The November 15 summit and its associated meetings will therefore take as their starting point the institutions and regulatory mechanisms established by the 1944 Breton Woods Agreement which created the World Bank and the International Monetary Fund and the present global financial architecture. In theory, the November meeting will create a new global structure that will try to relate institutions and their actions to the way the world is now. Thus at the meeting Europe will propose eleven measures on which it is seeking international support.

These, as the French Finance Minister has suggested, will be to ensure that “no financial product, no financial player and no jurisdiction will remain outside the scope of regulatory application.”

Europe will be seeking agreement on, among other issues, a regulatory framework for credit rating agencies, strengthened cross-border cooperation between supervising financial authorities, the revision of international accounting rules, and the promotion of systems of remuneration in financial institutions that do not encourage excessive risk-taking.

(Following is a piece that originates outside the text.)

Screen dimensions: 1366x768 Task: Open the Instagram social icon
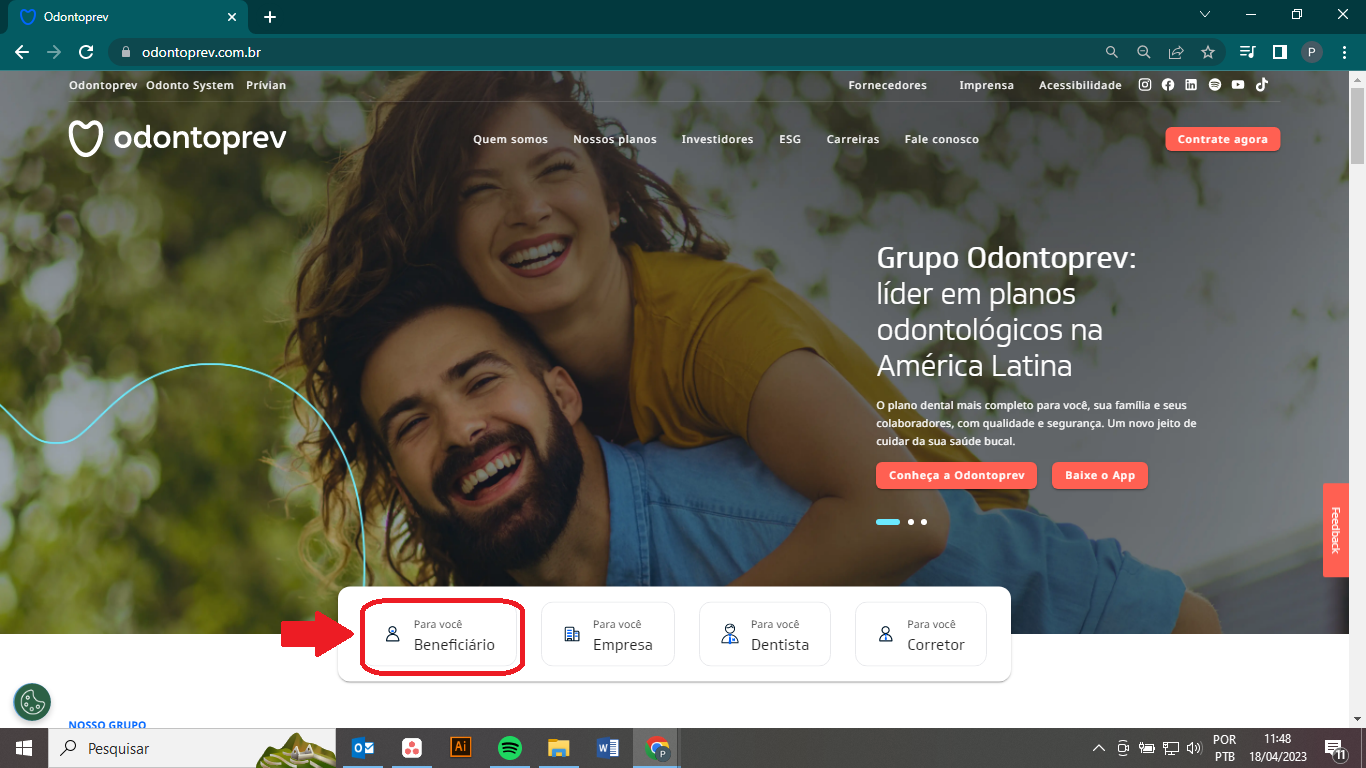coord(1145,85)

More generally the meeting is intended to strengthen the responsibility and functioning of the financial sector, create long-term stability, ensure that cross-border financial institutions are evenly supervised and create a larger and less prescriptive role for the IMF. Other issues that are likely to be discussed include a range of best practice measures intended to make banks more transparent in relation to their underlying securities, better capitalised, and more rigorously regulated and supervised internationally.

What all this indicates is how perilously close the international banking system, hedge funds and other newer financial approaches came during the last few months to creating a global financial meltdown taking with it rich and poor alike, and destroying companies, savings and pensions, to say nothing of the small enterprises and industries across the world that provide work and a wage to many hundreds of millions.

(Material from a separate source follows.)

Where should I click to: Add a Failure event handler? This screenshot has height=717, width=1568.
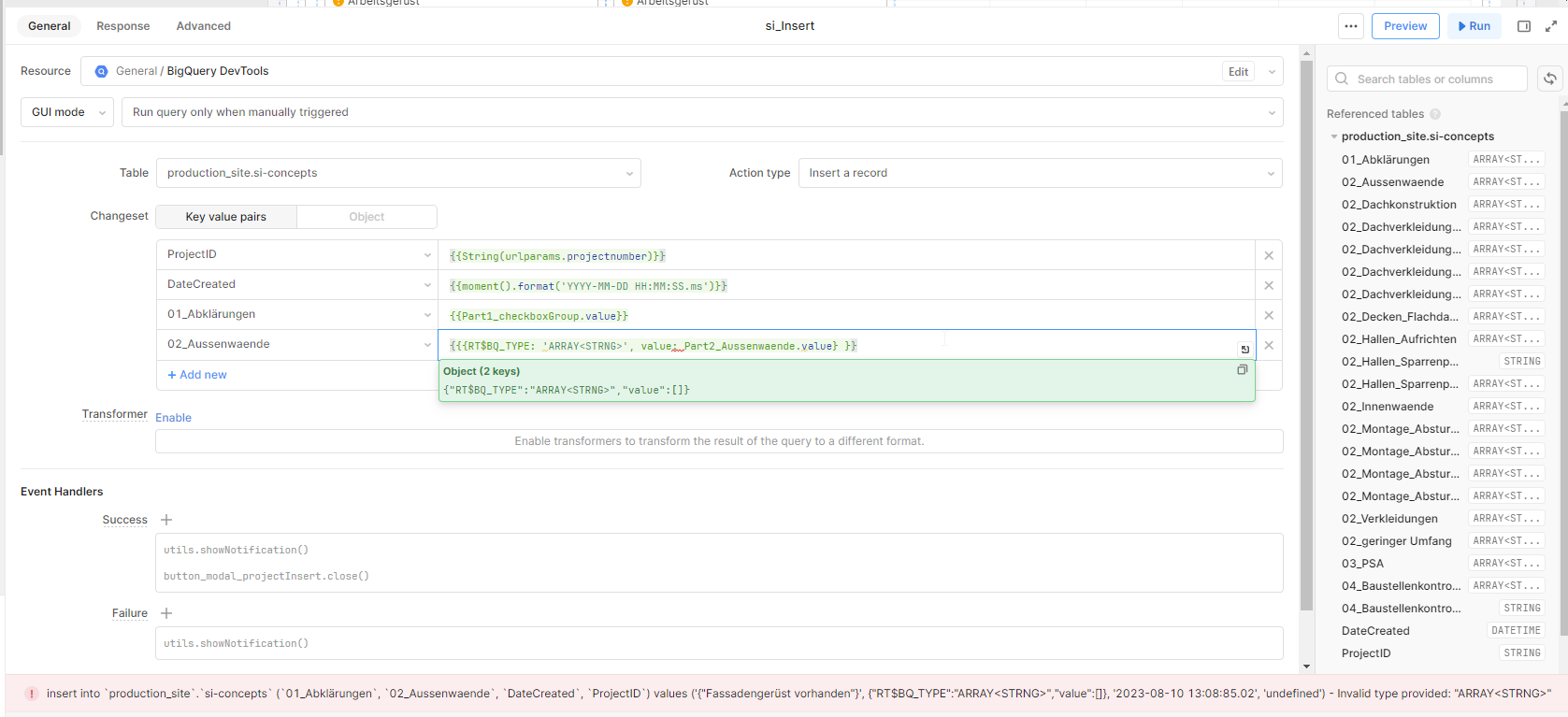[166, 613]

Whether the Washington meeting in November can make any real or far-reaching progress is however far from certain. While it is essential that it takes place, it will be led by a lame duck US President with everyone present consciously aware that it will be for his Democrat successor, Barack Obama, to determine how the US will ultimately respond. Also the absence of smaller developing nations like those in Latin America and the Caribbean raises questions about the basis for reaching a fully enforceable global consensus. And more worryingly, its outcome seems likely only to reflect the concerns of the world’s wealthier nations in trying to find new ways to have global institutions channel their thinking.
An example of this that touches on the Caribbean is the possibility that some nations participating may seek to find ways to severely curtail, regulate, supervise or even end the offshore financial services industry that has grown up internationally and in many of Europe’s overseas territories in the region and elsewhere.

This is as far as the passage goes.